Somewhere in between the whirlwind Zadie Smith introduced the last piece of the puzzle, perhaps a little too late, but giving solidity of the whole structure - the family of Marcus and Joyce Chalfan, idyllic formation with four sons, total internal confidence, self-reliance throughout the world, almost perfect example of a loving family parents who follow their vocation, one in botany, the other in genetics and simultaneously fail to educate their children in their own image almost to caricature degree. In this perfect microcosm crumbling at the edges because of entropy, Eyre and invaded Milan, overturn everything upside down. Swamp of colorful characters, mutual need and mutual hatred, unconscious sexuality and misunderstood psychological dependencies ... three families become inseparable in a veritable amalgam of aspirations, desires and frustrations. Like a modern Adam’s family they both serve as pointers to the flaws of society but also trigger some empathy. What makes them so approachable to the modern immigrant and person is that like most of us they have surrendered themselves to destiny.

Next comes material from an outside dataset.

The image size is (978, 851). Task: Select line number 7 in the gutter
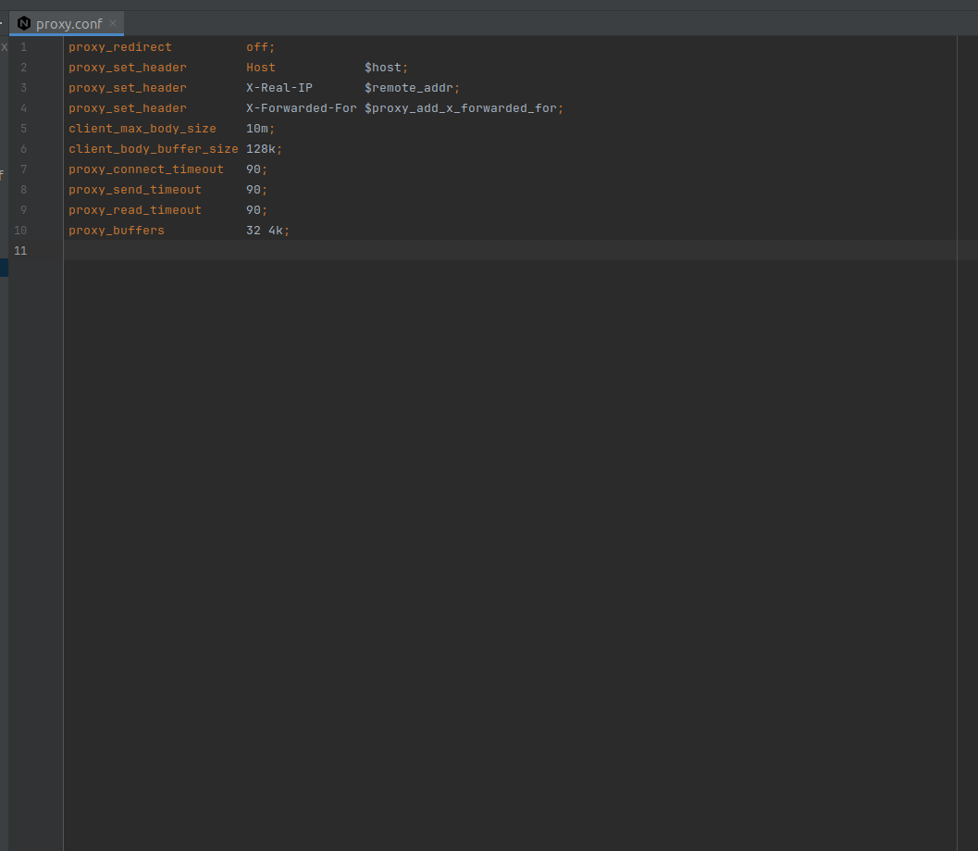point(23,169)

I definitely loved the novel for its multiple religious, pop cultural and literary references and also for its amazing sense of humor (after all I am a serious Neil Geiman and Douglas Adams fan.) I admire its writing style and its ability to use ordinary clichés as a starting point to a journey whose end is unforeseeable. But most of all I loved White Teeth for portraying London as a stripped ex-colonizer that became a top migration destination and a melting pot that leads the way to a new world of mixed cultures and traditions.

The stories of Archie and Samad are stories of hope and impossibility, redemption and damnation, of being similar but somehow different and polar. As an immigrant myself, I see White Teeth as a very decent portrait of the average person trying to build a home in a world where nobody truly belongs, and if it wasn’t for the ups and downs in the plot’s pace and for the too predestined outcomes it would have deserved the prize it got from all those critics. Personally, though, White Teeth just needed a pinch more to be a grand masterpiece and to touch my heart.